Stored dataset items
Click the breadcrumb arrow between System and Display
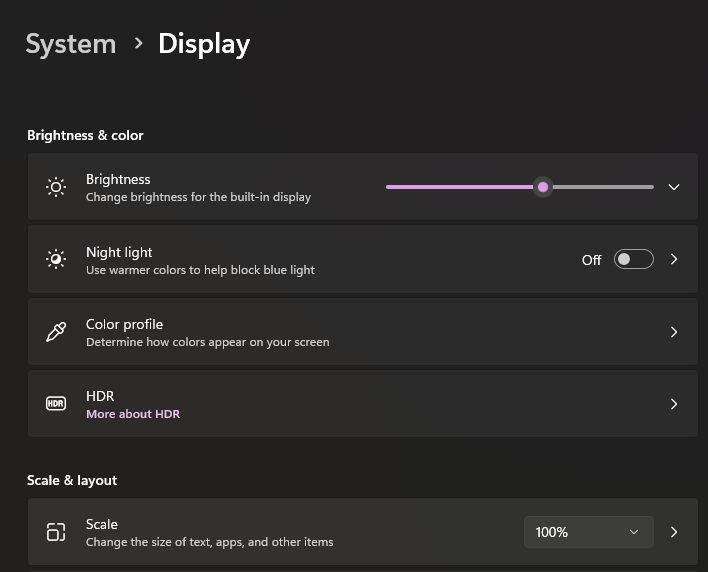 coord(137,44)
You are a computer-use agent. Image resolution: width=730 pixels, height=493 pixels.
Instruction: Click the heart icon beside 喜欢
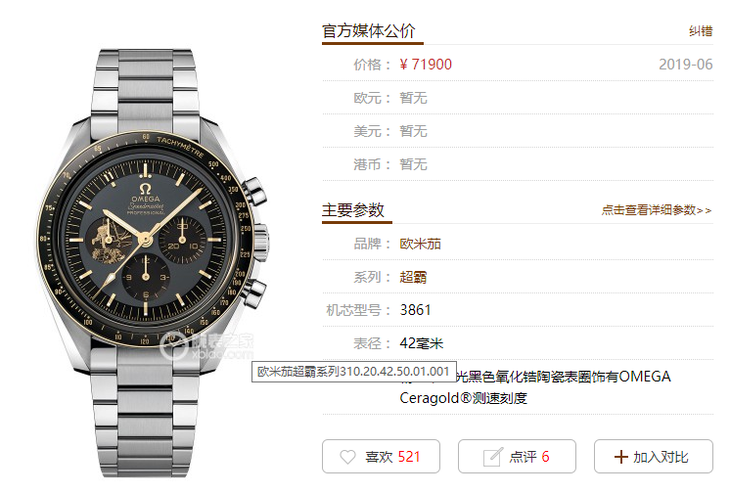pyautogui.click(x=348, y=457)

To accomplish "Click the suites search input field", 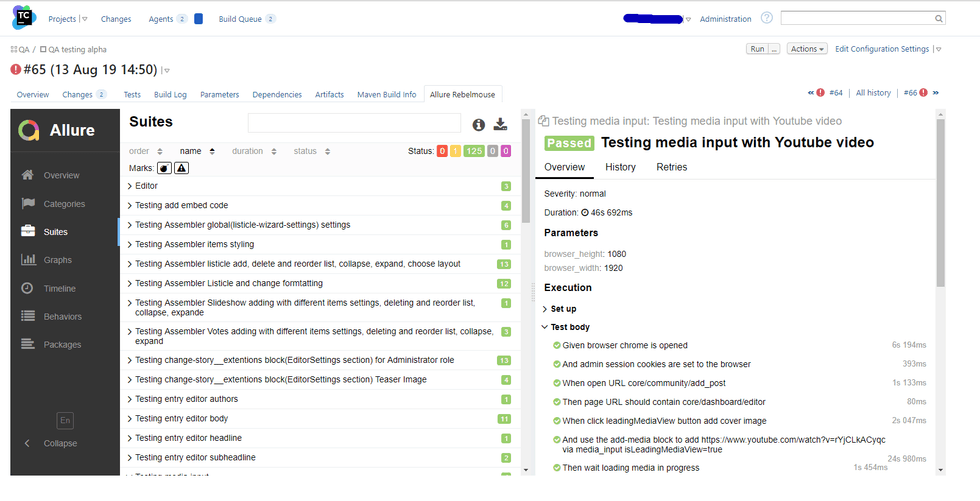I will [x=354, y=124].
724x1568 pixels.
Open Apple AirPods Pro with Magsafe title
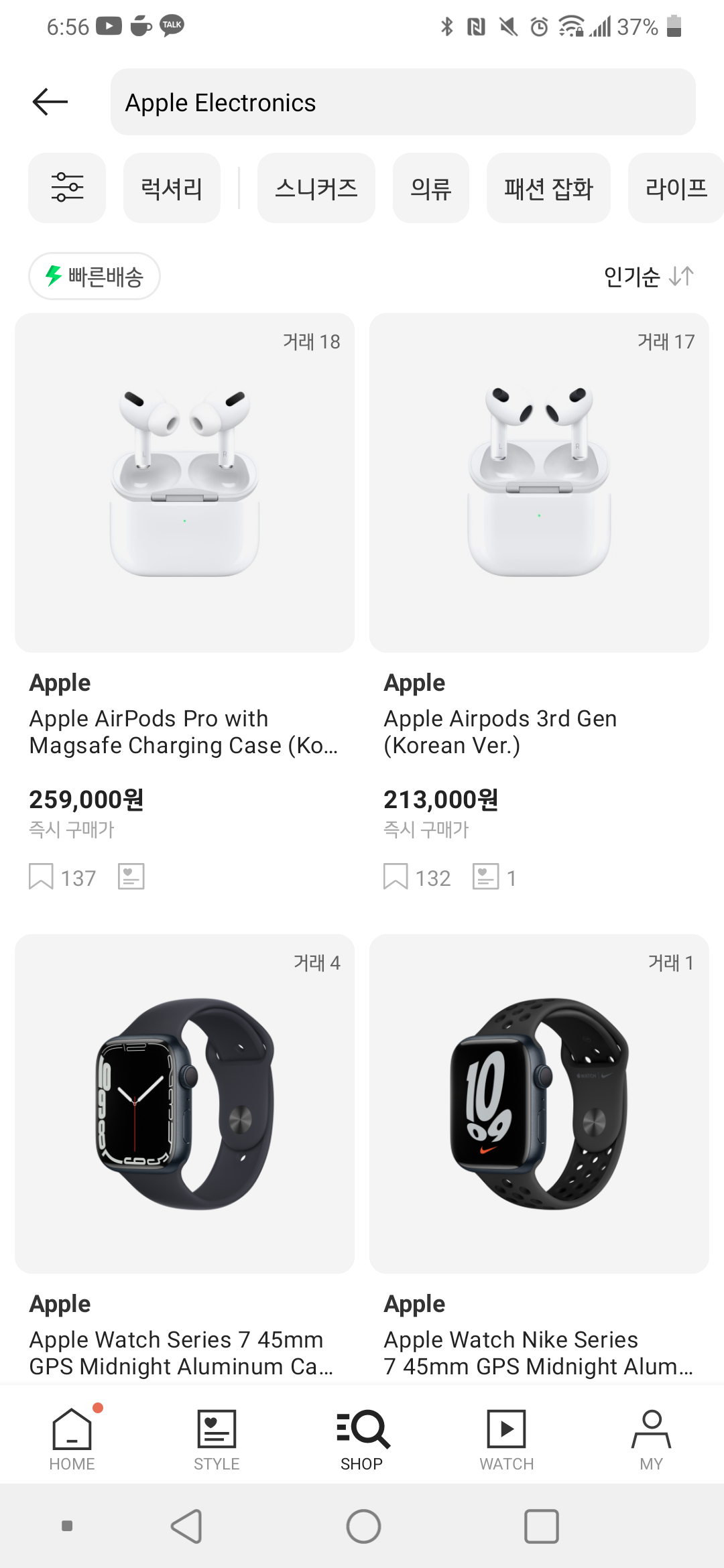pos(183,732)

● **WORK REQUEST**: Lines above that have "pixels": copy each of them.

● **RESPONSE FOR THIS EXERCISE**:
You are a computer-use agent. Image resolution: width=730 pixels, height=493 pixels.
724x1568 pixels.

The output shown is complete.